Fatta la Confindustria, ora bisogna fare gli industriali. Squinzi come D'Azeglio
di Andrea Deugeni
@andreadeugeni
"Fatta l'Italia ora bisogna fare gli italiani". La frase di Massimo D'Azeglio, celebre politico italiano e scrittore risorgimentale, potrebbe ben applicarsi a una delle mission che Giorgio Squinzi dovrà portare a compimento nel suo secondo biennio alla guida della Confindustria. La citazione potrebbe esser riscritta così: "(Ri)fatta la Confindustria, ora bisogna fare gli industriali". Già, perché dopo averla annunciata per la prima volta nel discorso dell'assemblea dell'associazione degli imprenditori due anni fa e approvata a tempo di record la scorsa settimana nell'ultima assise straordinaria, la riforma dimagrante della confederazione di Viale dell'Astronomia ora deve passare dalla carta ai fatti.

Spieghiamoci. Il punto più delicato della nuova governance per concretizzare la spending review targata Squinzi-Pesenti è quello che prevede il dimezzamento in un triennio del numero delle associazioni territoriali aderenti al sistema Confindustria: nel 2018, degli attuali 258 presidi provinciali e regionali, ne dovranno rimanere circa 130. Il tutto al termine di un complesso processo di fusioni, patti federativi e altre formule organizzative.

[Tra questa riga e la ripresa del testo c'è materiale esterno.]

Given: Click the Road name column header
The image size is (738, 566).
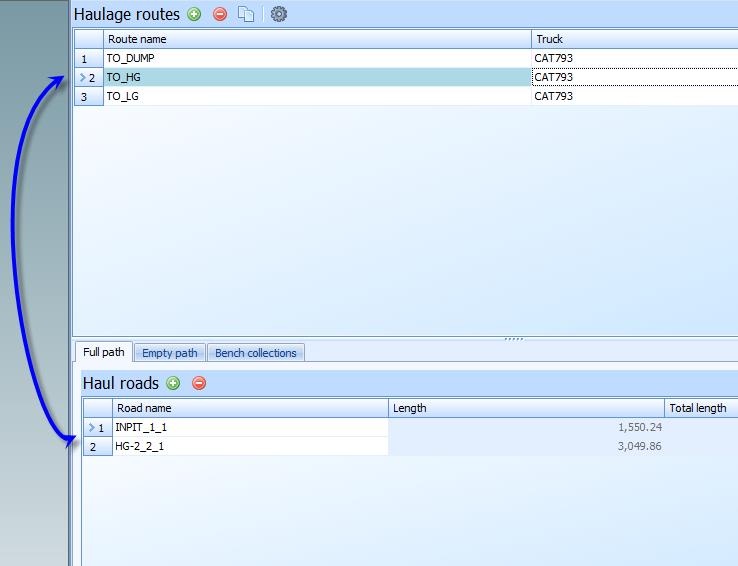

E qui iniziano i dolori. In primis, gli imprenditori iscritti che partecipano alla vita associativa con le più svariate cariche dovranno dire addio alle loro velleità di carriera confindustriale e far ricorso a tutto il proprio pragmatismo per onorare la ragion di stato confindustriale. In seconda battuta, le varie associazioni provinciali, specialmente quelle più produttive e con un certo blasone, dovranno invece mettere da parte i propri orgogli campanilistici e rinunciare a un po' del prioprio tradizionale potere: per esempio, Assolombarda dovrà andare in sposa alla cugina Confindustria Monza e Brianza, le riottose Confindustrie Verona, Vicenza e Treviso dovranno invece trovare una quadra che per il momento pare ricomporsi solamente all'interno della più grande associazione regionale perché entra in gioco la causa nordestina, Firenze dimenticare l'antico antagonismo con Pisa e l'Unione Industriale Napoli filare d'amore e d'accordo con le Confindustrie Caserta e Benevento, associazioni le cui relazioni sono state definite dagli addetti ai lavori come problematiche.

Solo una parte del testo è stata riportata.